Update device tree properties to sync with Windows host changes.

chris-oo

Functionally it seems fine, but I'd like to get other's thoughts on exposing such a raw protocol detail at high level APIs. It doesn't sit well with me, I think we probably need to abstract it a bit more.

chris-oo · 2025-01-29T22:32:38Z

openvmm/hvlite_helpers/src/underhill.rs

@@ -12,6 +13,7 @@ use mesh::rpc::RpcSend;
 pub async fn service_underhill(
    vm_send: &mesh::Sender<VmRpc>,
    send: &mesh::Sender<GuestEmulationRequest>,
+    flags: SaveGuestVtl2StateFlags,


To me, this feels like a layering/abstraction violation, as in it seems odd to me to specify raw GET protocol at such a high level function. What are other people's thoughts on this?

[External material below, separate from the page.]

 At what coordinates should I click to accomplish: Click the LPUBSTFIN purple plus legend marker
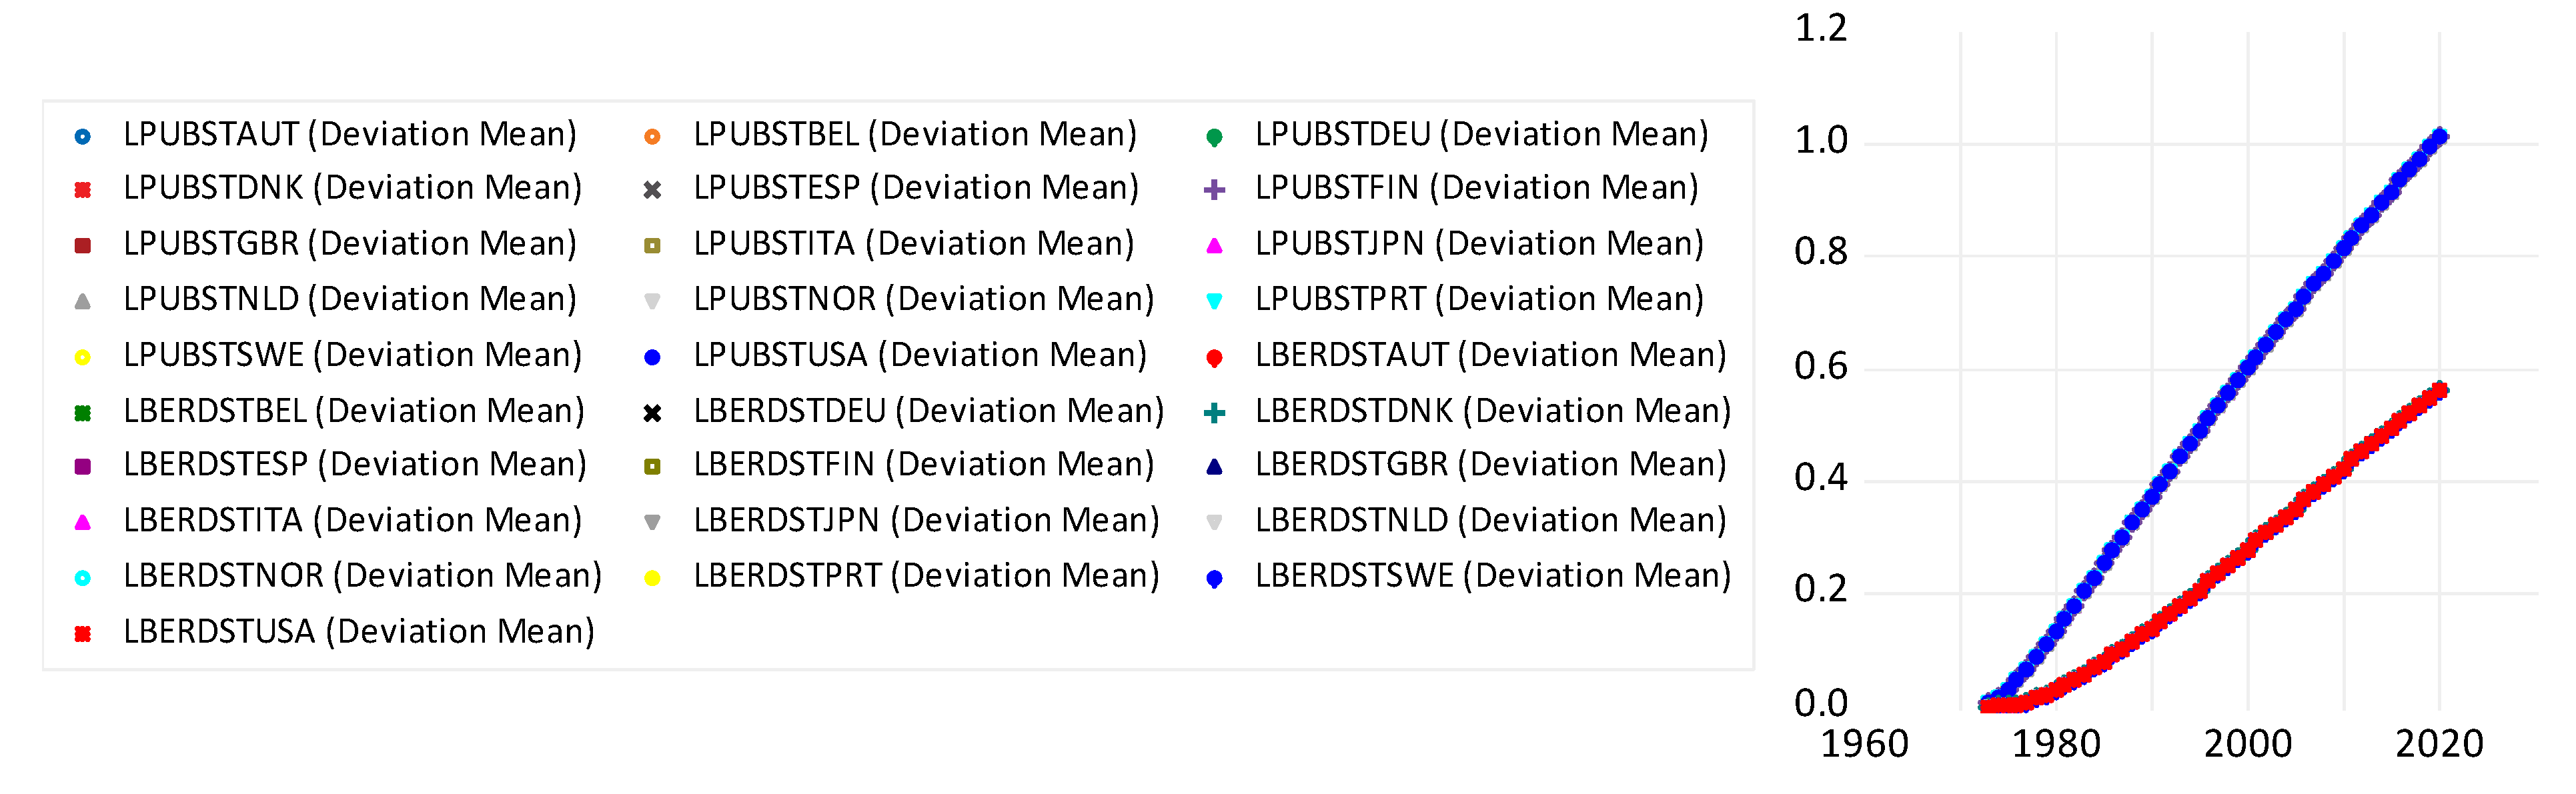[x=1214, y=190]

Hmmm let me think, it didn't feel to me this way...

At least to me, these properties seem device specific. We generally try to abstract stuff at the vmm level even so we don't refer to hyper-v specific concepts, so it seems really wrong to use a device specific protocol crate here.

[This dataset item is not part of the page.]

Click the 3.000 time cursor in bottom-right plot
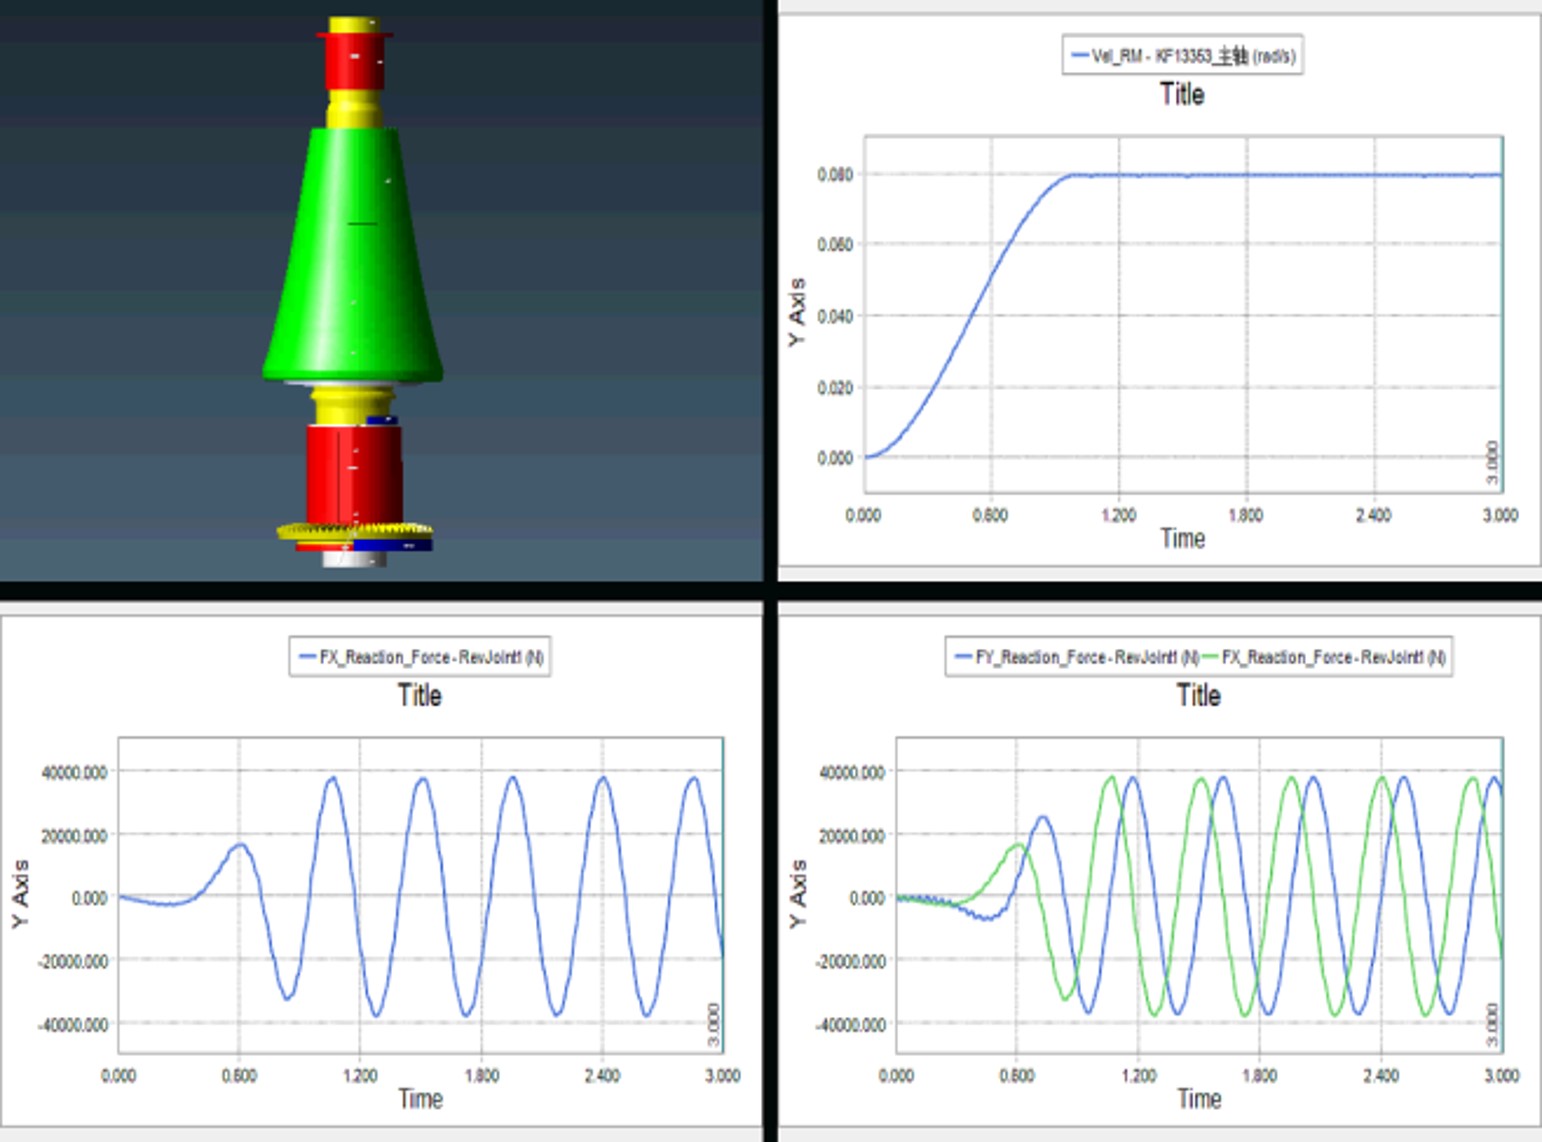Screen dimensions: 1542x1142 coord(1492,1025)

IE should we add some capabilities field to where GuestEmulationRequest lives?

How do we anticipate this struct changing in the future? Currently it only has the one bit, are we thinking we'll be adding many more? What might they be?

Or should we be exposing something more like an nvme_keepalive: bool here? Or maybe a unified device_keepalive that will also control mana someday? Do we anticipate any scenarios where one will be kept alive and the other won't?

this is a weird function, since from what I understand, its only really used in OpenVMM and petri, right?
I wouldn't be so sure that this is a layering violation in and of itself.

I'd me more concerned if we saw these sorts of concepts leaking into various "core" OpenVMM and OpenHCL codepaths, but I don't think this helper falls under that bucket

Our vision is that more bits will be added in future. For now we definitely can declare a bool, but having so very specific NVMe-related bool feels less intuitive than a bitmask. Also, they already started working on MANA-keepalive, so more changes are coming.

chris-oo · 2025-01-29T22:33:22Z

openvmm/hvlite_core/src/worker/vm_loaders/igvm.rs

@@ -494,6 +495,12 @@ fn build_device_tree(
            .end_node()?;
    }

+    // Indicate that NVMe keep-alive feature is supported by this VMM.


Don't we want this to be configurable, or we want to always advertise we can do this?

It follows current Windows-side implementation. This particular property is always present starting with specific OS version, other properties are configurable.

Keep-alive is actually triggered when both this property exist and capabilities_flags allows it.

I think want the ability to test with hosts that do not support keepalive, so that we can make sure the old tear down/restart flow also works since we have hosts that will operate in that mode too? It seems like this should be configurable?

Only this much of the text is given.